- **What you will do**
What you need to do is retype every entry exactly as written.

- **Dataset excerpts**
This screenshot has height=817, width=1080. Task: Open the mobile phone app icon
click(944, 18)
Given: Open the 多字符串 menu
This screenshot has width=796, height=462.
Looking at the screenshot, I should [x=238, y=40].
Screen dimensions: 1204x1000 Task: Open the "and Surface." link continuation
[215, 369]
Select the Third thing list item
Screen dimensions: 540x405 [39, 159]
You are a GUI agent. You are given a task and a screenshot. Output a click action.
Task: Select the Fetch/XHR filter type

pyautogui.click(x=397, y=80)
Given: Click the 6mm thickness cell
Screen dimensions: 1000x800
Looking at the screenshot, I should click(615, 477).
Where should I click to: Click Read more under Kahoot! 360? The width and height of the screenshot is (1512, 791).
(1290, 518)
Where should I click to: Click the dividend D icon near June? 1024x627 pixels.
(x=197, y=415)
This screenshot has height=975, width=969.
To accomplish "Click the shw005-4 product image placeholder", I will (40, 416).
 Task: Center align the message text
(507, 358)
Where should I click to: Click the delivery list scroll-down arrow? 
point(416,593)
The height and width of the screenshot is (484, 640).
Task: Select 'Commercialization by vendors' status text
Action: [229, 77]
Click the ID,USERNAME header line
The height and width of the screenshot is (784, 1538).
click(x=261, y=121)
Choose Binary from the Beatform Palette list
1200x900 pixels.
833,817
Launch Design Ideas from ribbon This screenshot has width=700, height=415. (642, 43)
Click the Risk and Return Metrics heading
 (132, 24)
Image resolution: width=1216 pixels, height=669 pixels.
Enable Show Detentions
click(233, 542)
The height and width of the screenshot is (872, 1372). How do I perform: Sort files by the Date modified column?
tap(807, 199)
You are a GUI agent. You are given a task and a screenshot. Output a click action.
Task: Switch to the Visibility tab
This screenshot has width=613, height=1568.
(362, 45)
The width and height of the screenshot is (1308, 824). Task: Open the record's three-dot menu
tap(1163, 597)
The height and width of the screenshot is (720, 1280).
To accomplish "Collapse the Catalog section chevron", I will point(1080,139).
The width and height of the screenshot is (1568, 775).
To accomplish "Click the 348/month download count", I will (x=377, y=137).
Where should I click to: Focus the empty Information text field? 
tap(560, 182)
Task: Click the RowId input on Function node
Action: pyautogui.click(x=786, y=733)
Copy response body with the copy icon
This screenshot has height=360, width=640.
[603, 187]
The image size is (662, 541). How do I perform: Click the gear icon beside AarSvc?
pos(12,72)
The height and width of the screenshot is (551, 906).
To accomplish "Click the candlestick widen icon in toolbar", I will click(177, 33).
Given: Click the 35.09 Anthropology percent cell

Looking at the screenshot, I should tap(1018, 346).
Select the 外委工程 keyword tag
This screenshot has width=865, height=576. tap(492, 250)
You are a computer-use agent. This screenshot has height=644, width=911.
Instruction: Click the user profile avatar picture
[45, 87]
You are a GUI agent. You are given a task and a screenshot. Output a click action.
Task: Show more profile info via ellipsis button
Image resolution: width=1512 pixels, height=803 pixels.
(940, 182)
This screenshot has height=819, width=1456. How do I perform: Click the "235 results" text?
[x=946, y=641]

- **Output below**
This screenshot has height=817, width=1080. Task: Open the mobile phone app icon
click(944, 18)
Given: Open the 多字符串 menu
This screenshot has width=796, height=462.
Looking at the screenshot, I should [x=238, y=40].
Screen dimensions: 1204x1000 Task: Open the "and Surface." link continuation
[215, 369]
Select the Third thing list item
Screen dimensions: 540x405 [39, 159]
You are a GUI agent. You are given a task and a screenshot. Output a click action.
Task: Select the Fetch/XHR filter type

pyautogui.click(x=397, y=80)
Given: Click the 6mm thickness cell
Screen dimensions: 1000x800
Looking at the screenshot, I should click(615, 477).
Where should I click to: Click Read more under Kahoot! 360? The width and height of the screenshot is (1512, 791).
(1290, 518)
Where should I click to: Click the dividend D icon near June? 1024x627 pixels.
(x=197, y=415)
This screenshot has height=975, width=969.
To accomplish "Click the shw005-4 product image placeholder", I will (40, 416).
 Task: Center align the message text
(507, 358)
Where should I click to: Click the delivery list scroll-down arrow? 
point(416,593)
The height and width of the screenshot is (484, 640).
Task: Select 'Commercialization by vendors' status text
Action: [229, 77]
Click the ID,USERNAME header line
The height and width of the screenshot is (784, 1538).
click(x=261, y=121)
Choose Binary from the Beatform Palette list
1200x900 pixels.
833,817
Launch Design Ideas from ribbon This screenshot has width=700, height=415. (642, 43)
Click the Risk and Return Metrics heading
 (132, 24)
Image resolution: width=1216 pixels, height=669 pixels.
Enable Show Detentions
click(233, 542)
The height and width of the screenshot is (872, 1372). How do I perform: Sort files by the Date modified column?
tap(807, 199)
You are a GUI agent. You are given a task and a screenshot. Output a click action.
Task: Switch to the Visibility tab
This screenshot has width=613, height=1568.
(362, 45)
The width and height of the screenshot is (1308, 824). Task: Open the record's three-dot menu
tap(1163, 597)
The height and width of the screenshot is (720, 1280).
To accomplish "Collapse the Catalog section chevron", I will point(1080,139).
The width and height of the screenshot is (1568, 775).
To accomplish "Click the 348/month download count", I will (x=377, y=137).
Where should I click to: Focus the empty Information text field? 
tap(560, 182)
Task: Click the RowId input on Function node
Action: pyautogui.click(x=786, y=733)
Copy response body with the copy icon
This screenshot has height=360, width=640.
[603, 187]
The image size is (662, 541). How do I perform: Click the gear icon beside AarSvc?
pos(12,72)
The height and width of the screenshot is (551, 906).
To accomplish "Click the candlestick widen icon in toolbar", I will click(177, 33).
Given: Click the 35.09 Anthropology percent cell

Looking at the screenshot, I should tap(1018, 346).
Select the 外委工程 keyword tag
This screenshot has width=865, height=576. tap(492, 250)
You are a computer-use agent. This screenshot has height=644, width=911.
Instruction: Click the user profile avatar picture
[45, 87]
You are a GUI agent. You are given a task and a screenshot. Output a click action.
Task: Show more profile info via ellipsis button
Image resolution: width=1512 pixels, height=803 pixels.
(940, 182)
This screenshot has height=819, width=1456. How do I perform: Click the "235 results" text?
[x=946, y=641]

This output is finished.